10/17/2025 | Press release | Distributed by Public on 10/17/2025 06:47

Material Agreement (Form 8-K)

Item 1.01 Entry into a Material Definitive Agreement
On October 16, 2025 (the "Effective Date"), Williams Scotsman, Inc. ("WSI"), a wholly-owned subsidiary of WillScot Holdings Corporation (the "Company"), and certain other subsidiaries of the Company (together with WSI, the "Loan Parties") entered into a Seventh Amendment to the ABL Credit Agreement, dated as of the Effective Date (the "Amendment"), with the Lenders (as defined below) party thereto and Bank of America, N.A., as administrative agent and collateral agent (in such capacities, the "Agent"), which amends that certain ABL Credit Agreement, dated as of July 1, 2020 (as amended from time to time prior to the Effective Date, the "Existing Credit Agreement", and as further amended by the Amendment, the "Credit Agreement"), by and among the Loan Parties, the other borrowers and guarantors from time to time party thereto, the lenders from time to time party thereto (the "Lenders") and the Agent.

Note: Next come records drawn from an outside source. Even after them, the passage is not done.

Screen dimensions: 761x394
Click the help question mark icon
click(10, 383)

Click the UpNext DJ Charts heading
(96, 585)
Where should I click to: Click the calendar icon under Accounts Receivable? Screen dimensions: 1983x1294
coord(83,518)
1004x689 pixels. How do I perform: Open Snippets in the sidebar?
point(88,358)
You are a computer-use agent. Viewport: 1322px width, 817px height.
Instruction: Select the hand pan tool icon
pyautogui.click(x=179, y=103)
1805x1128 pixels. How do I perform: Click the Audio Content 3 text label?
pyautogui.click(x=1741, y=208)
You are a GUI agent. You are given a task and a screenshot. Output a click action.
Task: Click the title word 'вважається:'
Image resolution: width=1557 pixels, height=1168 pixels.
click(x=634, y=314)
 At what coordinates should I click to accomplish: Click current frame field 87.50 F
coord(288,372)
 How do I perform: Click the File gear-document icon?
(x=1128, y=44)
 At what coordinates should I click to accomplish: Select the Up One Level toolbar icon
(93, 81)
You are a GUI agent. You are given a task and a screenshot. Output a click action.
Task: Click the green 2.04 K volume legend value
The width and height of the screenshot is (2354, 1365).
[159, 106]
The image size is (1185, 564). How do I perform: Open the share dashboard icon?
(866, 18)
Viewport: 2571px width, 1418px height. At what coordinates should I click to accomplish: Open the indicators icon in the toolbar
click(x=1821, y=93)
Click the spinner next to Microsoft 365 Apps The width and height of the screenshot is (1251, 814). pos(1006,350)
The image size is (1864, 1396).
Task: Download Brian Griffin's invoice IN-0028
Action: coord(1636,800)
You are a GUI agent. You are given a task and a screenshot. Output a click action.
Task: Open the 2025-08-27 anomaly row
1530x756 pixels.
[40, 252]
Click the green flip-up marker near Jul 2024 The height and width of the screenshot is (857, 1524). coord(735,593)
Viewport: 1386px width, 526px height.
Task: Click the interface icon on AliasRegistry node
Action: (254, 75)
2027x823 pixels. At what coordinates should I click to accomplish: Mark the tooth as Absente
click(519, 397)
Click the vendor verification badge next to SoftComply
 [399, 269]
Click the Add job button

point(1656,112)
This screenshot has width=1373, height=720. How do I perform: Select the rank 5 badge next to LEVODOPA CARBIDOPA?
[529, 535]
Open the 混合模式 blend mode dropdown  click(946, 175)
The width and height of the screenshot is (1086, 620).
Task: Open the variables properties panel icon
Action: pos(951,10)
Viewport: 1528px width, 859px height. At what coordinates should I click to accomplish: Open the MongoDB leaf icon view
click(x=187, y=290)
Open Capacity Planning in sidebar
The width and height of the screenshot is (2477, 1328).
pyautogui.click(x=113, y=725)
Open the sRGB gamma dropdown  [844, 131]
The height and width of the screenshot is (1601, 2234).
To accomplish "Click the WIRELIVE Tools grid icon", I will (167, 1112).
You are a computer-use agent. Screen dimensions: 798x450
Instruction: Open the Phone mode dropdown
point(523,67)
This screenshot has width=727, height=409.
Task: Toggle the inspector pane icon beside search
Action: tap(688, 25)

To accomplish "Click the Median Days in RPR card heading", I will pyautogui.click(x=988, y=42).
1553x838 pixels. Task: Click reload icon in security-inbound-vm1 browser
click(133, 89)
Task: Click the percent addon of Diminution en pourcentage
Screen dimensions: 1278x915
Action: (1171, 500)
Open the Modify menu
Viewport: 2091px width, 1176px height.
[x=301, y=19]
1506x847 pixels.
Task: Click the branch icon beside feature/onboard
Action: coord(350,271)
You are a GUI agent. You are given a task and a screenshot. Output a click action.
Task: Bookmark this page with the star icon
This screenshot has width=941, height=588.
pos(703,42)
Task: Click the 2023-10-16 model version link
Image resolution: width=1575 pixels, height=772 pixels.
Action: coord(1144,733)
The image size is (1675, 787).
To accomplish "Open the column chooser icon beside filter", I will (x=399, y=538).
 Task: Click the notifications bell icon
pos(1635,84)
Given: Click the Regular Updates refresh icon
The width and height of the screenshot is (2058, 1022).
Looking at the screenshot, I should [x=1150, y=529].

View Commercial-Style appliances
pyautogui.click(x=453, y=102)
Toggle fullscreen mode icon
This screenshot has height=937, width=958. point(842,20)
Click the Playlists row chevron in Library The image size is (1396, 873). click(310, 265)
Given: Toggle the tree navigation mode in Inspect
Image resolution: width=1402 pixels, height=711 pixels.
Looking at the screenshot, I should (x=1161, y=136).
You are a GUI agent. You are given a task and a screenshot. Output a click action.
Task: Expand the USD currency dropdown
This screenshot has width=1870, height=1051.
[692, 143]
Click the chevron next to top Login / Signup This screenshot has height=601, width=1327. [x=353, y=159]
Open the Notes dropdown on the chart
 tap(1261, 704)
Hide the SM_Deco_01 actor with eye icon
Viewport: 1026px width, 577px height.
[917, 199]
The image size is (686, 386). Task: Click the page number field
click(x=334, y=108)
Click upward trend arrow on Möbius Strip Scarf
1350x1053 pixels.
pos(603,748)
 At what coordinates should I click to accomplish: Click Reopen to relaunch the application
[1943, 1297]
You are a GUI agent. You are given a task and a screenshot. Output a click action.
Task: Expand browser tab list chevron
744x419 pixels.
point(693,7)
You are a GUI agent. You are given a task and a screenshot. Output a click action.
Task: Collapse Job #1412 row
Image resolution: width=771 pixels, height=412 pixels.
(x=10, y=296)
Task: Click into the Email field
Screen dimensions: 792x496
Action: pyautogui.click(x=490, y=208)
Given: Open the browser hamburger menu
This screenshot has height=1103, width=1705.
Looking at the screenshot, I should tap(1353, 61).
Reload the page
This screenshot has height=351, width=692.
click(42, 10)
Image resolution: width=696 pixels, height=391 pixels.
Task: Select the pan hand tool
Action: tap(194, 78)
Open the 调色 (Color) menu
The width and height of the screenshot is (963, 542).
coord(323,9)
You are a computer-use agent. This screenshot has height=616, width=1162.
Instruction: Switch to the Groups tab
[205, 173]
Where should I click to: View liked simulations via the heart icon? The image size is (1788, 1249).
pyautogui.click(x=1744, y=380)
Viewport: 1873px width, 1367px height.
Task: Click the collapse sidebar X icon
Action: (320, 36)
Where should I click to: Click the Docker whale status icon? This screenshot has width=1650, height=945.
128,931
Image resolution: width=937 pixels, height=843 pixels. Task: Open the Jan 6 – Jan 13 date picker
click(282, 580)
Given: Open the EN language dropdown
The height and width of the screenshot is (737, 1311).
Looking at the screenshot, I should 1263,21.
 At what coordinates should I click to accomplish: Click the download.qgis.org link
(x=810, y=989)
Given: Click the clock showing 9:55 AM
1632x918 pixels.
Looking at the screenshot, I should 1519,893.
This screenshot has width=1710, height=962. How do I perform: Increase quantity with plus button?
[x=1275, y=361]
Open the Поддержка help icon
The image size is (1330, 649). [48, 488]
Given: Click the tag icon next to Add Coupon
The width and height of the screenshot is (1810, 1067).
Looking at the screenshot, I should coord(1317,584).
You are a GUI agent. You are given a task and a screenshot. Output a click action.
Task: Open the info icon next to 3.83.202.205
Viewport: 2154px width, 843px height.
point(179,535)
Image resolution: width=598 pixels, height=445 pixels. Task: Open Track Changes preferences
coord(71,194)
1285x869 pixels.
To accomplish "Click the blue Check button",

The Amendment amends the Existing Credit Agreement to, among other things, (i) extend the expiration date of the revolving credit facilities under the Credit Agreement to October 16, 2030; (ii) reduce the interest rate spreads above (x) the Term SOFR- and Term CORRA-based rates to no more than 137.5 basis points and (y) the base rate and Canadian prime rate to no more than 37.5 basis points; (iii) remove interest rate adjustments to the reference rates under the Credit Agreement; (iv) remove Daily Simple CORRA, which was operative solely prior to the phase-in of Term CORRA, from the available interest rates; (v) reduce the aggregate principal amount of revolving credit facilities under the Credit Agreement from $3.7 billion to $3.0 billion to reduce undrawn line fees; (vi) increase capacity available under the revolving credit facilities' accordion feature from $750.0 million to $1.0 billion (or, in each case, such larger amount by which the borrowing base may exceed the revolving commitments under the Credit Agreement from time to time); and (vii) remove United Kingdom commitments and other United Kingdom-related provisions due to the lack of any borrowers organized in the United Kingdom.
The foregoing description of the Amendment is qualified in its entirety by reference to the full text of the Amendment, a copy of which is attached to this Current Report on Form 8-K as Exhibit 10.1, and incorporated herein by reference.